California residents were likely surprised to find one of their quintessential juice and smoothie spots now offers … well, more than juice and smoothies. Jamba Juice might not have changed its name but it definitely changed its game this week with the addition of food and cold teas to its menus.
The company only recently announced plans to expand beyond its trademark drinks and promptly followed on June 15 with a national rollout commencing on the West coast. The debut brings with it an assortment of grab and go food choices including salads, sandwiches, and four dynamic ready-made wraps: Asian style and Chimichurri chicken for meat-lovers, as well as the vegetarian Greek Goodness and Greens & Grains vegan wrap. Flatbread sandwiches are also available: Four Cheesy, Smokehouse Chicken, Tomo Artichoke, and MediterraneYUM.

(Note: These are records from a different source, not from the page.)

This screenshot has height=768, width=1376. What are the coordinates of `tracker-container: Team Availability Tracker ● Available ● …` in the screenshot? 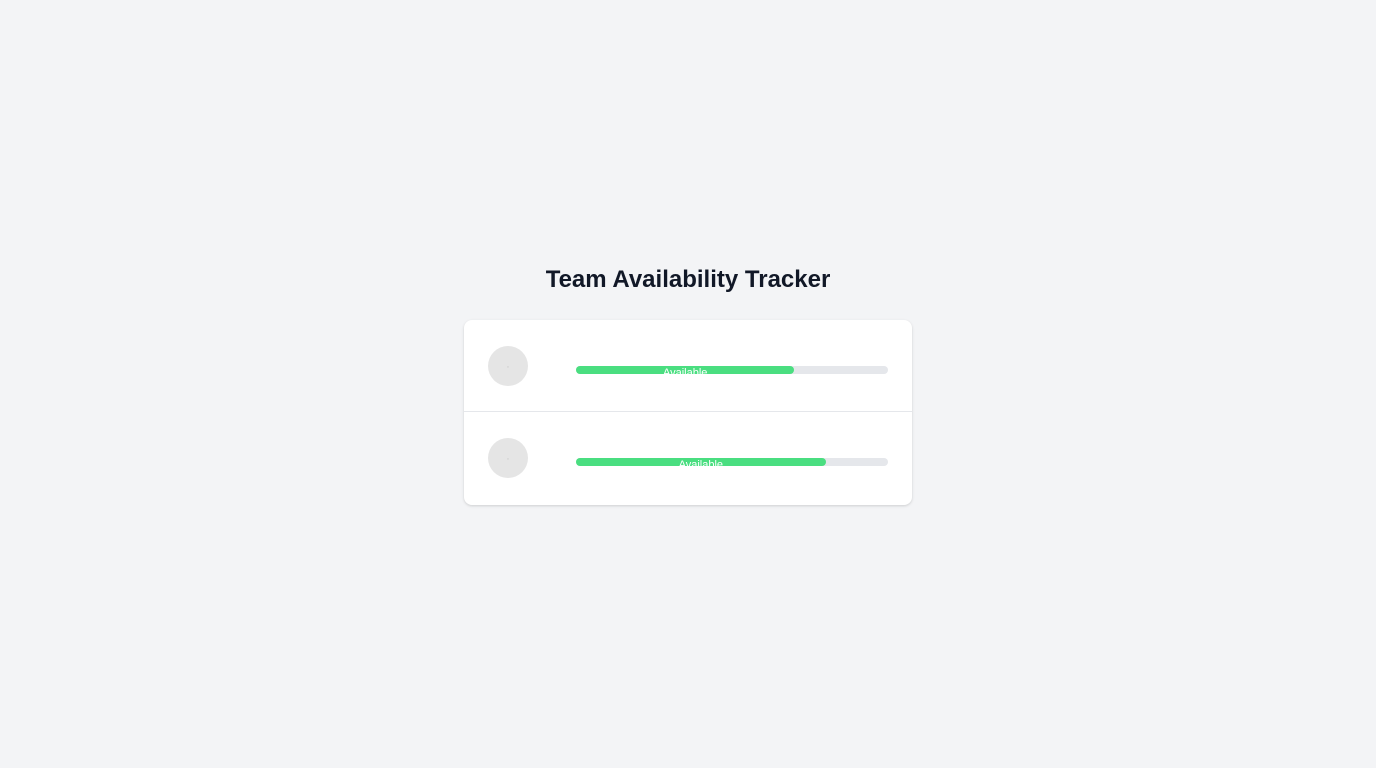 It's located at (688, 384). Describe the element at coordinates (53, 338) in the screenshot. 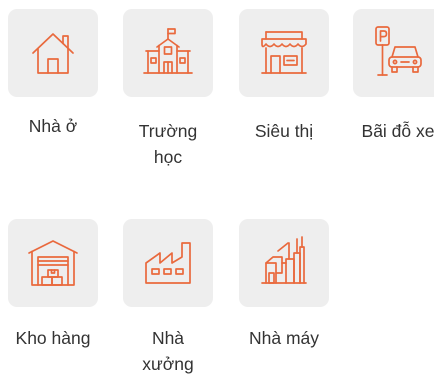

I see `label-warehouse: Kho hàng` at that location.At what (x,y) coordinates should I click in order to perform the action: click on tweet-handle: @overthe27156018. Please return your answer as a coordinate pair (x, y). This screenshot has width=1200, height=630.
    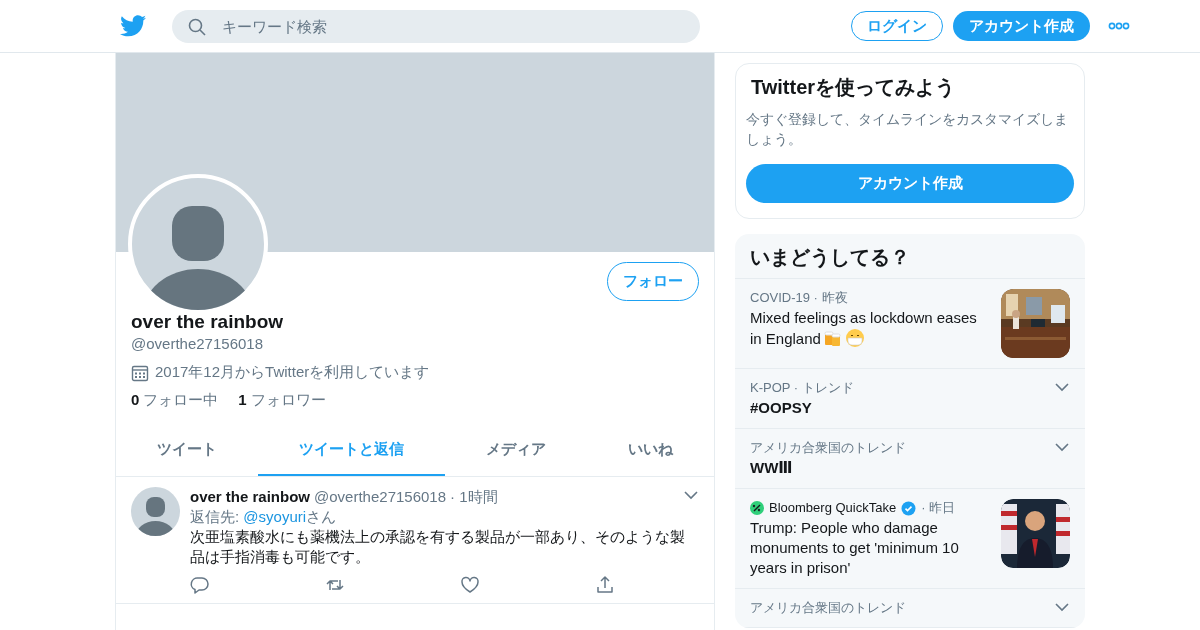
    Looking at the image, I should click on (380, 497).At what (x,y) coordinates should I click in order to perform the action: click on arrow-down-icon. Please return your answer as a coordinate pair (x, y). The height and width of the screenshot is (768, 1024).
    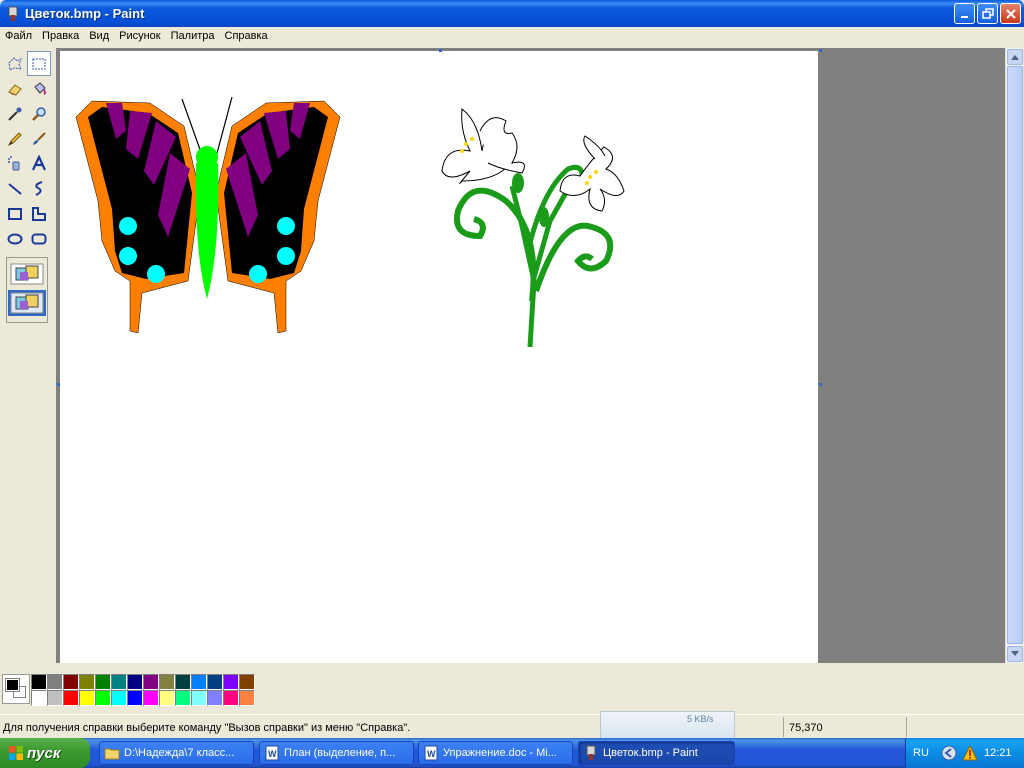
    Looking at the image, I should click on (1015, 654).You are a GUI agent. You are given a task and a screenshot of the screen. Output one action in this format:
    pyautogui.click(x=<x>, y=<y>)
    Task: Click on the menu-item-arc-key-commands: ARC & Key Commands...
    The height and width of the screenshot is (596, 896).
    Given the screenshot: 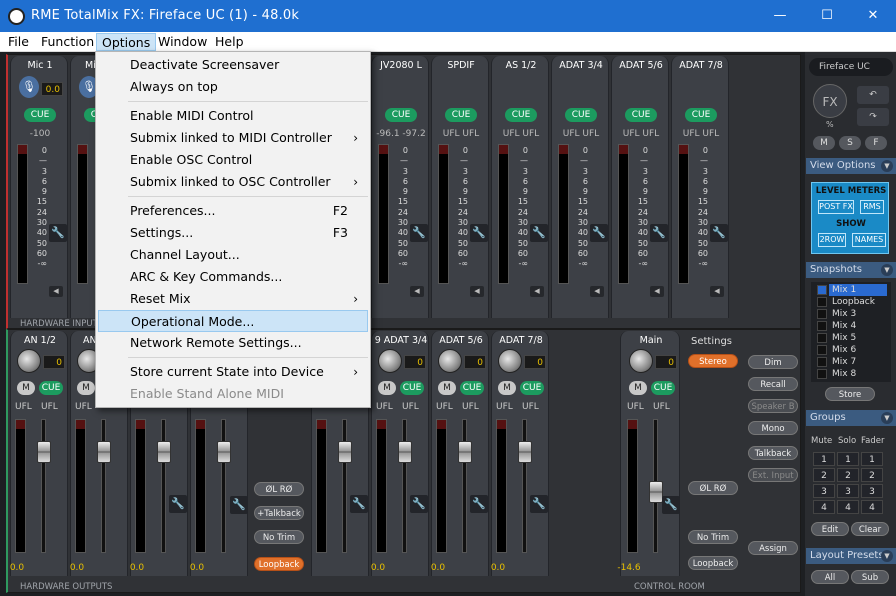 What is the action you would take?
    pyautogui.click(x=233, y=277)
     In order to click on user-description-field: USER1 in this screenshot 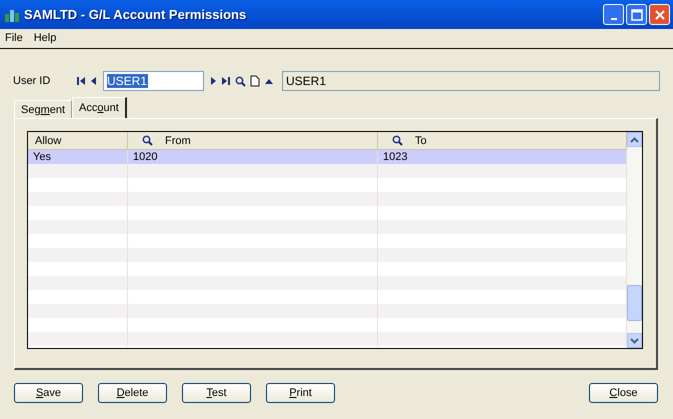, I will do `click(471, 81)`. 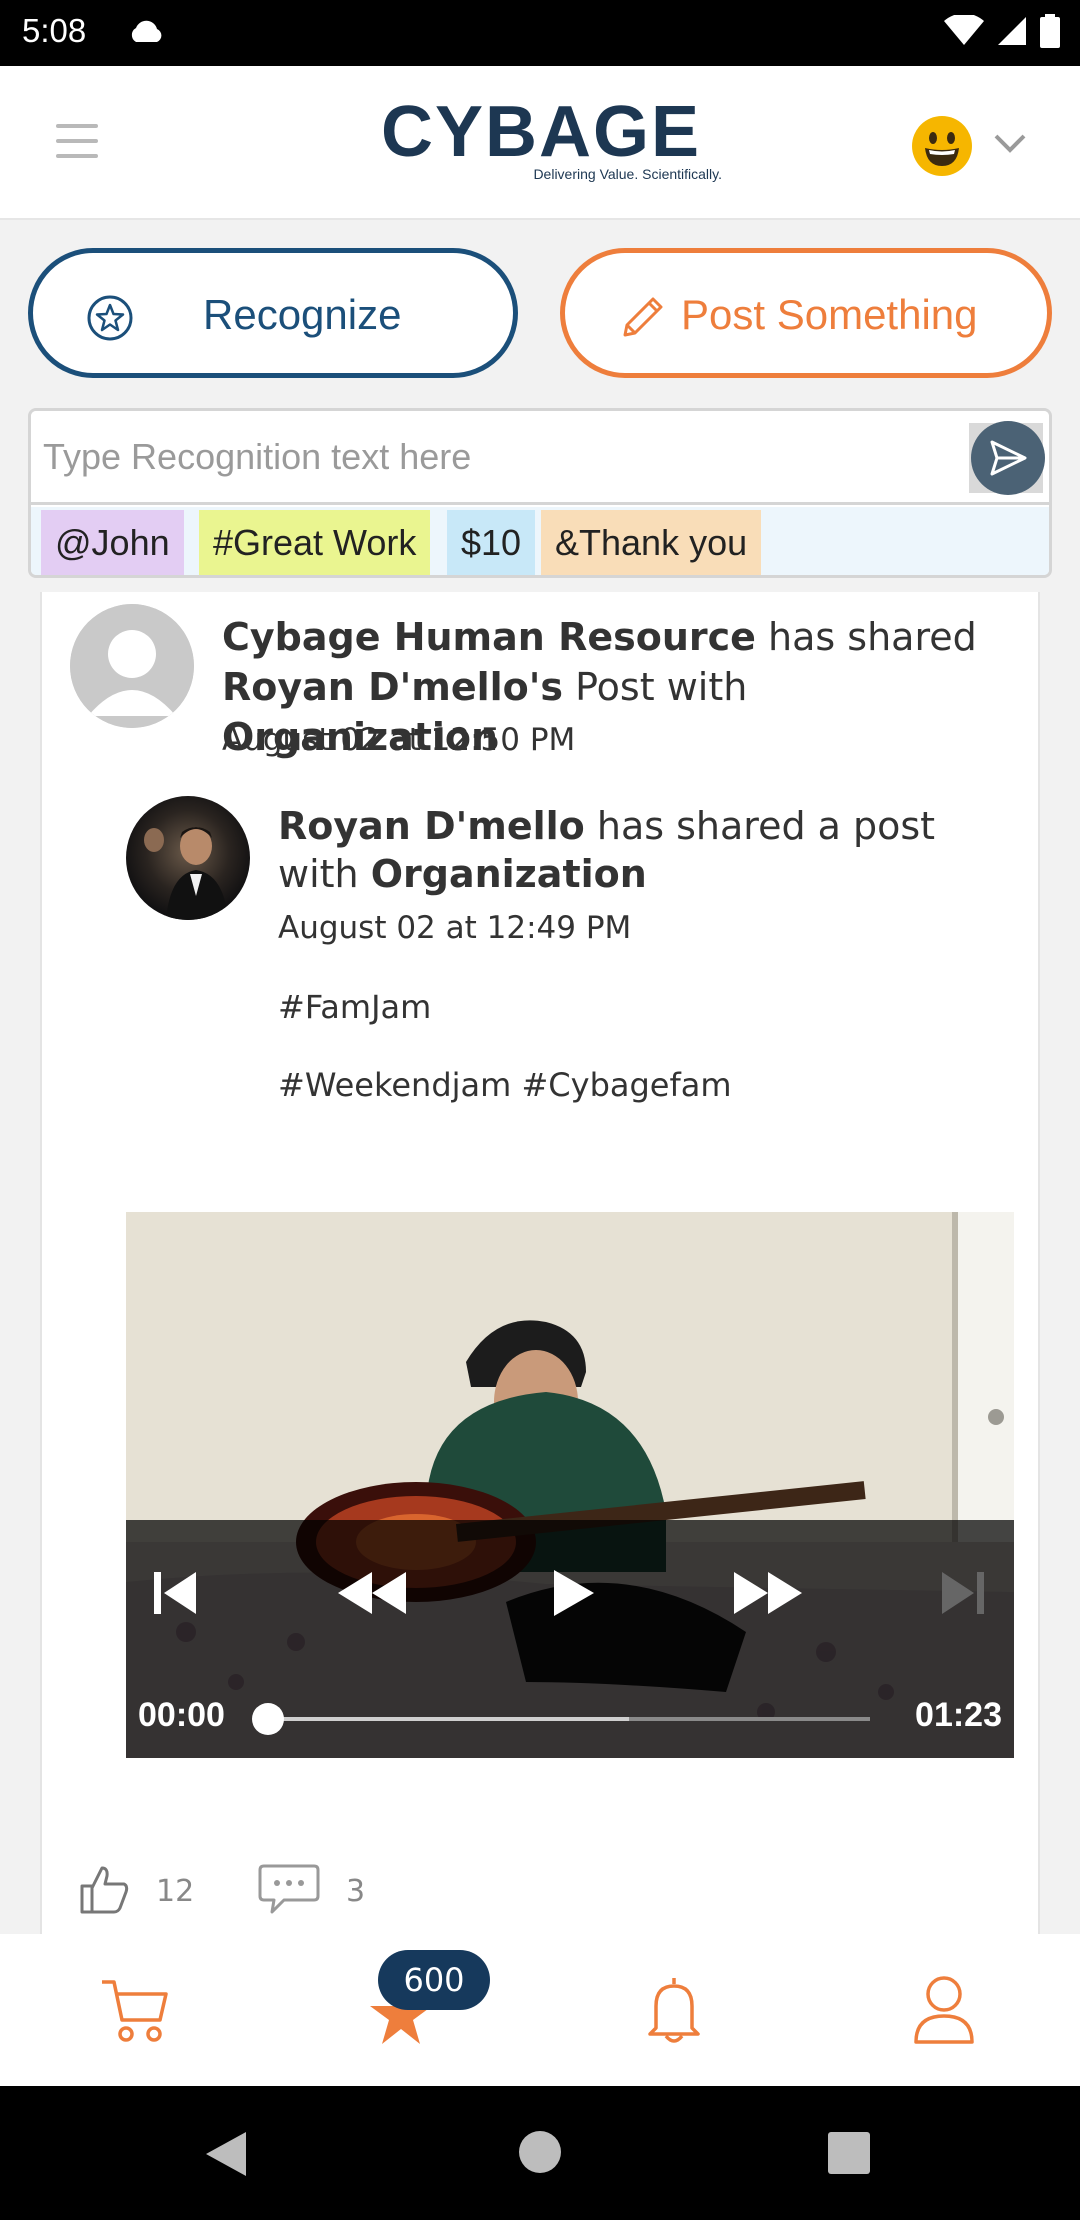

In keeping with its healthy lifestyle maxim, Jamba’s grab and go foods contain no artificial flavors, preservatives, high fructose corn syrup, or trans-fat.
“In making our food choices, we were very selective in offering simple, high quality ingredients without sacrificing taste,” says Vice President of Innovation and Quality Brian Lee. “We are committed to offering our customers food that they can feel good about eating.”
With the new food items also comes the launch of Jamba's Fruit Tea Infusions, a 16-ounce, low-calorie infusion of organic green tea and natural fruit juices served over crushed ice in three tropical flavors— Pomegranate, Passion Fruit, and Prickly Pear.
Although this is the most significant addition to Jamba's menu since its opening in 1990, Kim Larson, vice president of marketing, says the transition towards food was always a goal. “Consumer research revealed customers wanted food. Heavier users might consider smoothies a full meal, but lighter users craved more.”
After the successful winter launch of oatmeal and the inclusion of baked goods and snacks, Jamba saw an opportunity to transform into a complete mealtime destination. The company moved fast; aggressively selecting foods, premium ingredients and conducting below-the-radar research in California's Bay area in less than a year before taking the new items to market. Larson says this is only step two of what will be a comprehensive launch.
With a floundering economy, Jamba's dramatic changes were equally motivated by the need to defend its territory as the country's leading smoothie chain in order to remain competitive. Larson says distinguishing the brand from other quick-service retailers was very important.
“These days it's not unusual to find places like Burger King or Taco Bell offering smoothies,” Larson says.
But while the liquids company is taking the grand leap into solids, Larson believes its unyielding commitment to providing nutritious goods that ultimately sets it apart. “We do believe there is a role for a healthier quick-service,” she says.
Jamba Juice's debut food products are currently available in 222 select California locations.